Tuesday, September 26, 2017

Trashing Kapporos - Kapporah Gain, or Kapporah Deficit?

There has been much debate over the Kaparos custom for many years.

Some of it has been about the very basis, the theory of the matter (e.g. is there a question of foreign Darkei Emori practice, as the mechaber of Shulchan Aruch maintains), while other parts of it was about the actual activity, how things worked out on the ground (e.g. was the shochet tired, calling the shechita into question, tzaar baalei chaim concerns). Now, it seems that there is a new issue raising additional concern about the practice. 

Evidently, in some places, the chickens, after shechita, are just treated as refuse.

While in the past it was assumed that the chickens were ultimately used as food, which seems to have usually been the case, when people were not so affluent, and were used to kashering (salting, removing blood, etc.) chickens at home themselves, nowadays, on the other hand, most people are used to the modern convenience of buying pre-kashered chickens and are not versed in, or comfortable with dealing with kosher fowl preparation themselves. The chickens nowadays are relatively inexpensive as well, due to mass production, and modern scientific advances, with G-d's bounty.

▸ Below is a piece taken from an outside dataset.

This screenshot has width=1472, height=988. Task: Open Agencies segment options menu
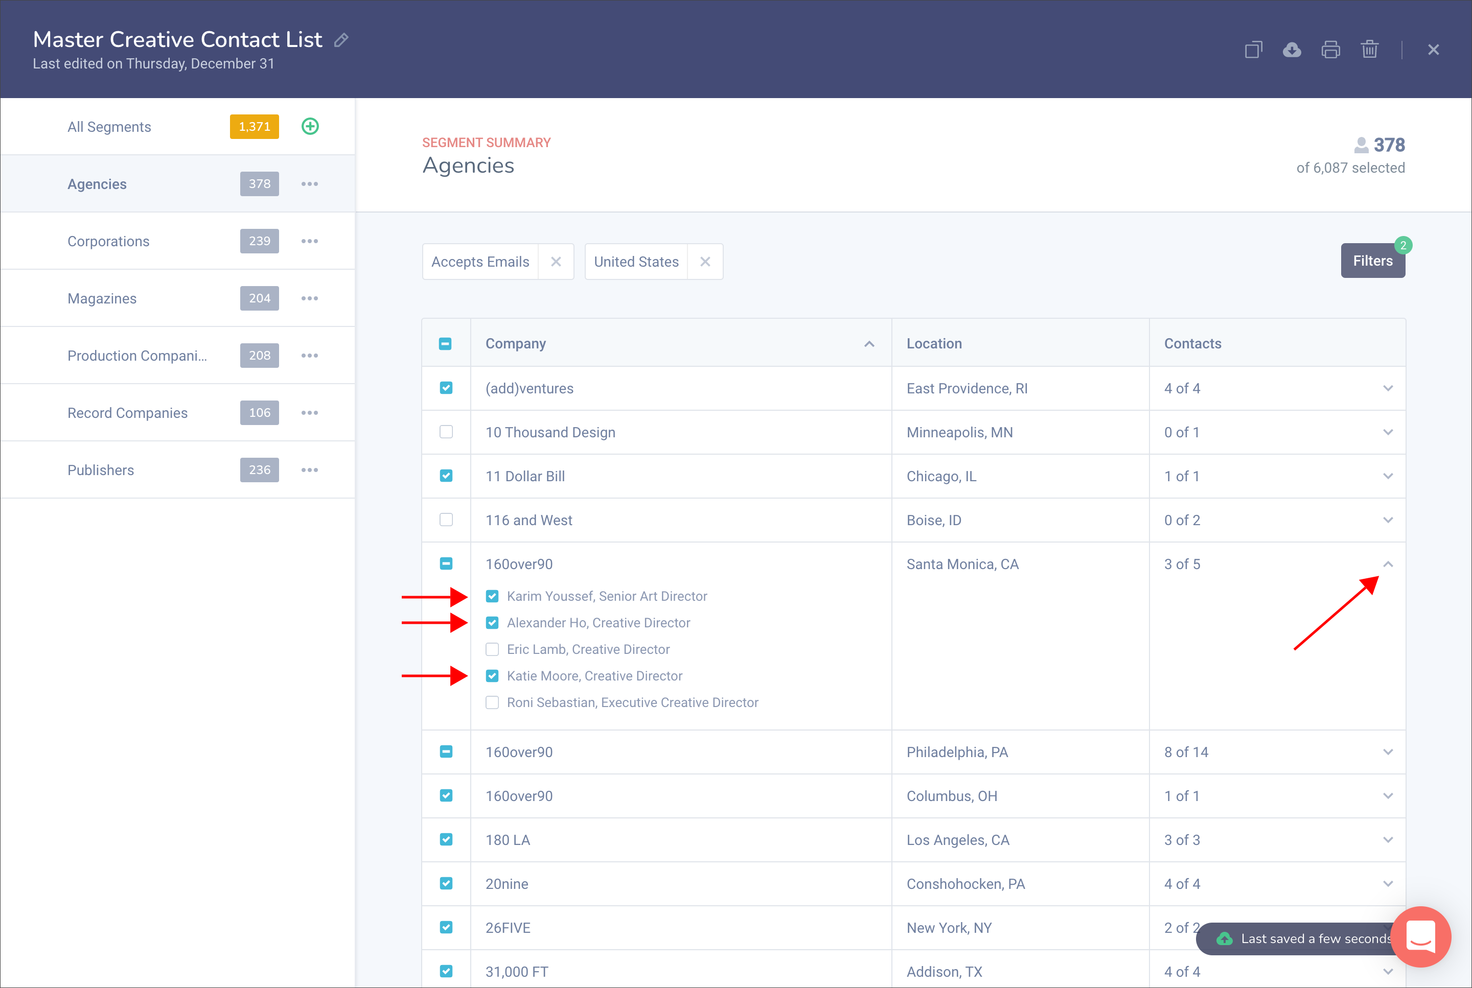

An additional difficulty is that most kaporos centers are not near the giant poultry plants where kosher fowl is usually prepared. So even if people would want to give their chickens to the plants for the balance of the necessary preparation, distance and other difficulties present significant barriers to such action.

So now that it has been revealed that fowl (the extent is not known, but a significant amount of chickens have evidently been involved in the past) are trashed after the ritual, which invokes the issue of Bal Tashchis, the prohibition against wasting things, particularly food, should those people who do it with chickens reconsider their participation?

This question was the subject of heated debate recently at a Chabad-Lubavitch website.

One writer called for using money instead of chickens, as some others have done for years. Another writer claimed, in response, that trashing the chickens does not invalidate successful kaporos.

Many commenters weighed in with various thoughts and suggestions.

Let us hope that people take such considerations into mind, and avoid a situation of יצא שכרו בהפסדו (gain outweighed by loss) in this season of repentance.

P.S. After Yom Kippur we learned of a new Kapporos scam - Halal Kapparos.